# [Work instruction]
Write each entry out again verbatim, pictures excluded.

Dataset entries
_ _ _ _ _ _ _
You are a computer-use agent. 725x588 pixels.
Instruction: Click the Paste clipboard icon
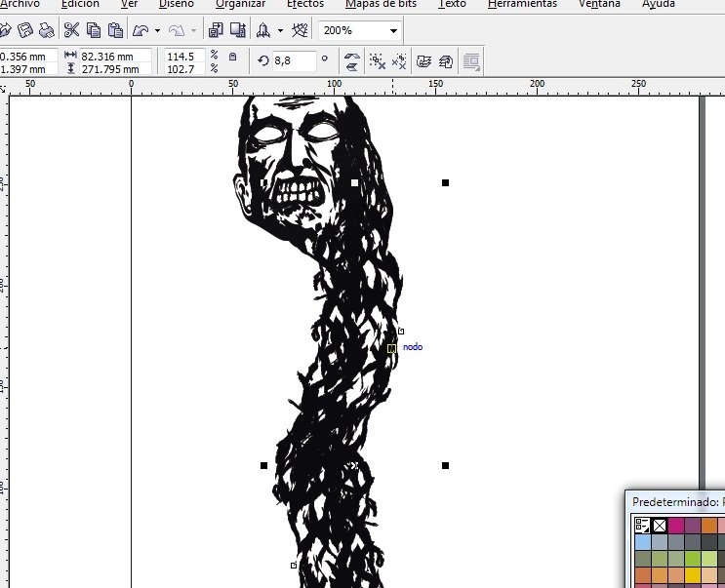[115, 30]
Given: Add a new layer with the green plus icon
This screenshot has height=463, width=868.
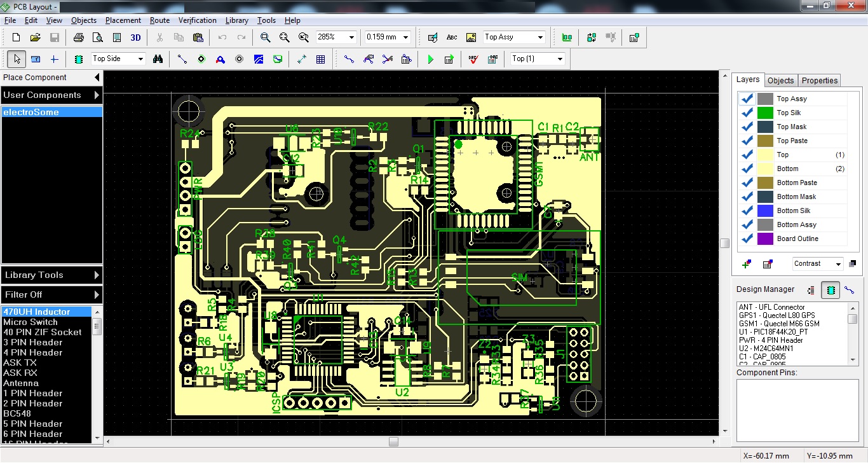Looking at the screenshot, I should (745, 263).
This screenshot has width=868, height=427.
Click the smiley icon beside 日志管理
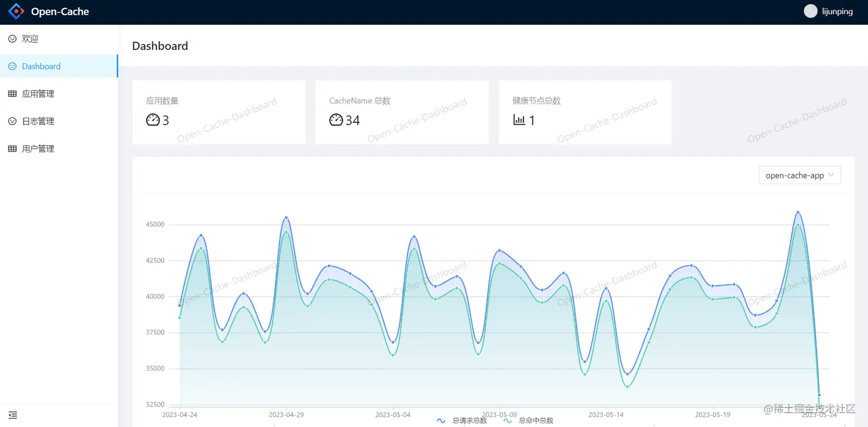point(12,121)
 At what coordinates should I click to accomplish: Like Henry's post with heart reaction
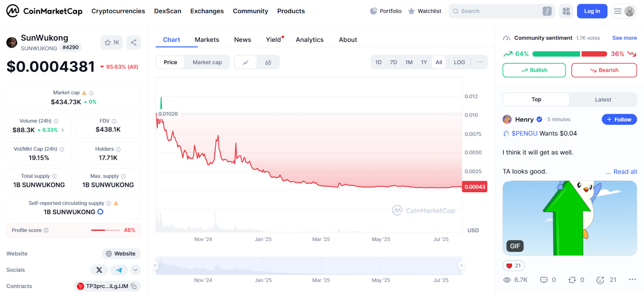[514, 266]
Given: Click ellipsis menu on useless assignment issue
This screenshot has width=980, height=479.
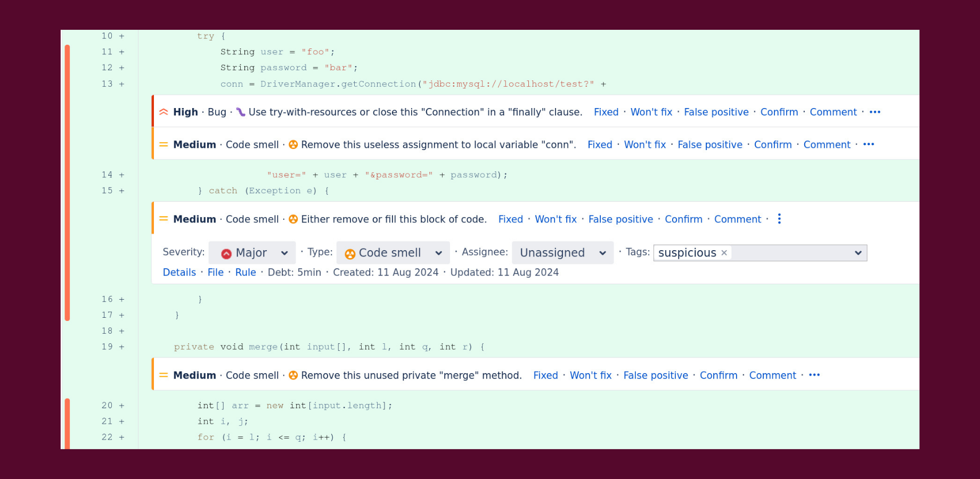Looking at the screenshot, I should (868, 145).
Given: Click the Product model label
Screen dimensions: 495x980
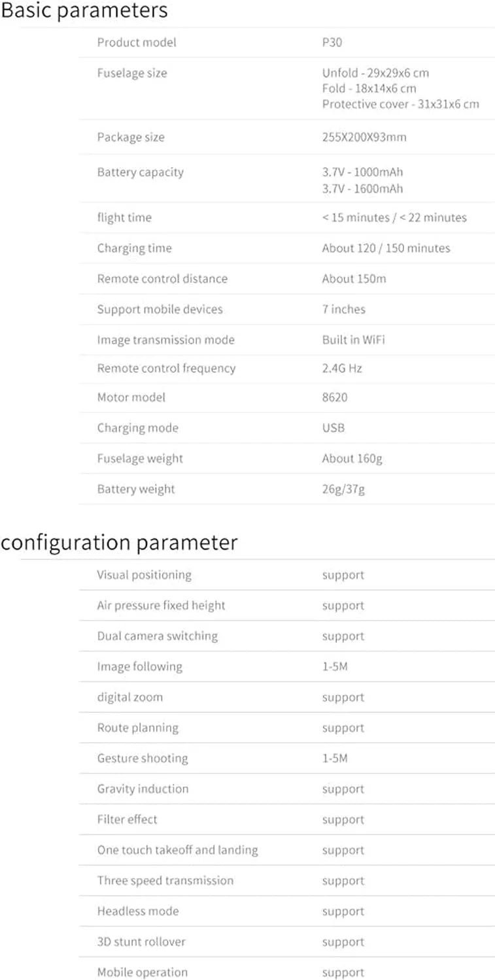Looking at the screenshot, I should [137, 42].
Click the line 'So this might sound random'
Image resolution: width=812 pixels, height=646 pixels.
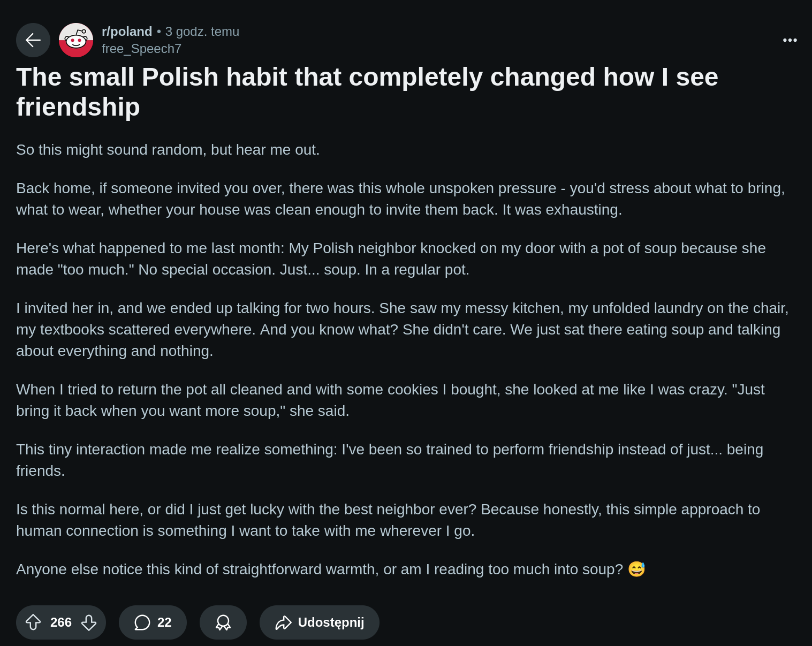click(x=168, y=149)
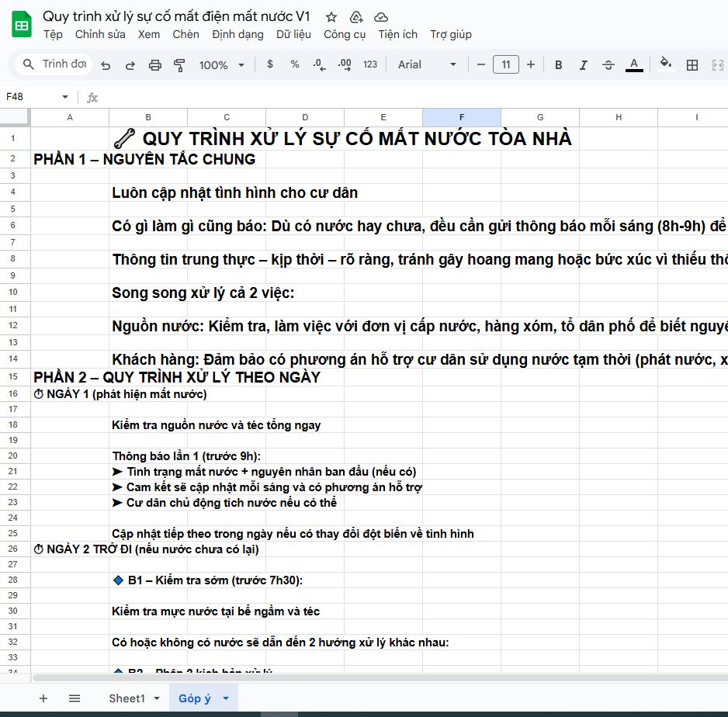Open the Name Box dropdown arrow

tap(65, 97)
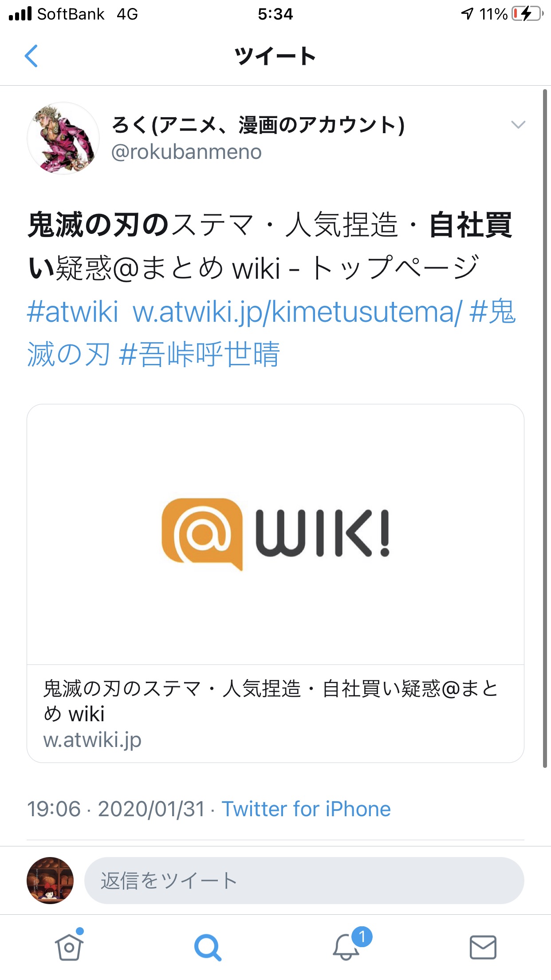This screenshot has height=980, width=551.
Task: Open the Messages envelope icon
Action: pos(483,947)
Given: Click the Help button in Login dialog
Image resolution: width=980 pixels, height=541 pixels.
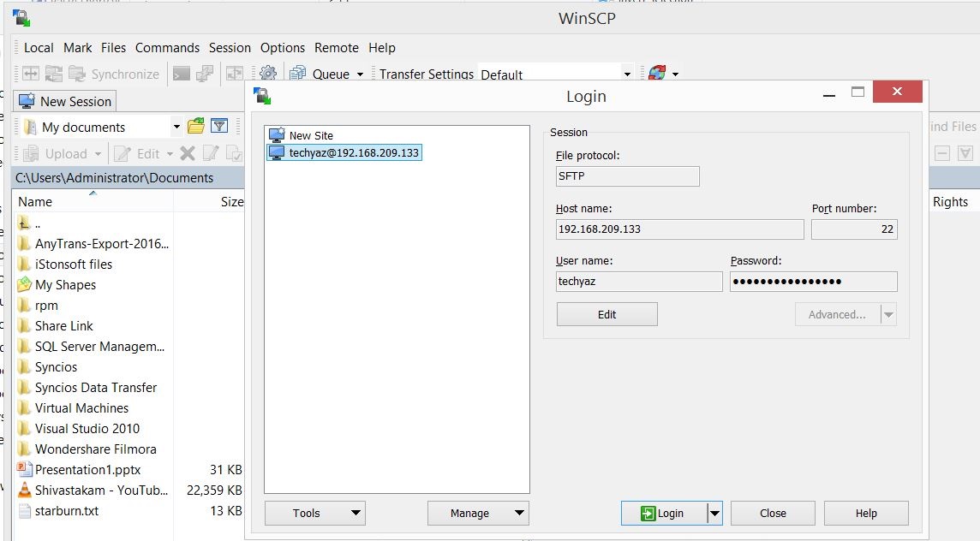Looking at the screenshot, I should (x=865, y=513).
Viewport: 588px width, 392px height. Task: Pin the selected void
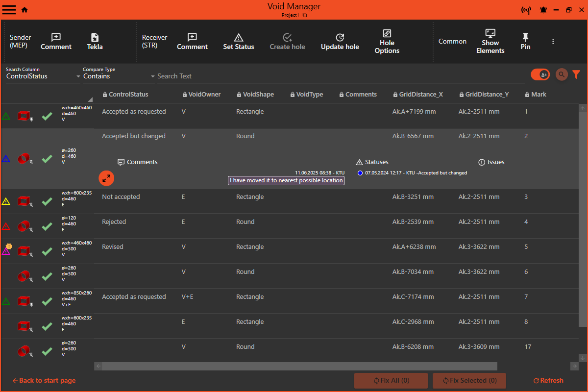(525, 42)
_ _ _ _ _ _ _
# [Answer for this exercise]
You are a computer-use agent. 725x588 pixels.
Instruction: Click the Paste clipboard icon
[115, 30]
Given: Add a new layer with the green plus icon
This screenshot has height=463, width=868.
Looking at the screenshot, I should (745, 263).
This screenshot has width=868, height=427.
Click the smiley icon beside 日志管理
point(12,121)
 At what coordinates should I click to accomplish: Like Henry's post with heart reaction
[514, 266]
Given: Click ellipsis menu on useless assignment issue
This screenshot has width=980, height=479.
Looking at the screenshot, I should (868, 145).
Given: Click the Product model label
Screen dimensions: 495x980
Looking at the screenshot, I should [137, 42].
Click the line 'So this might sound random'
Image resolution: width=812 pixels, height=646 pixels.
click(x=168, y=149)
Open the Name Box dropdown arrow

tap(65, 97)
This screenshot has height=980, width=551.
Task: Open the Messages envelope icon
Action: pos(483,947)
Given: Click the Help button in Login dialog
Image resolution: width=980 pixels, height=541 pixels.
Looking at the screenshot, I should (x=865, y=513).
Viewport: 588px width, 392px height. Task: Pin the selected void
(525, 42)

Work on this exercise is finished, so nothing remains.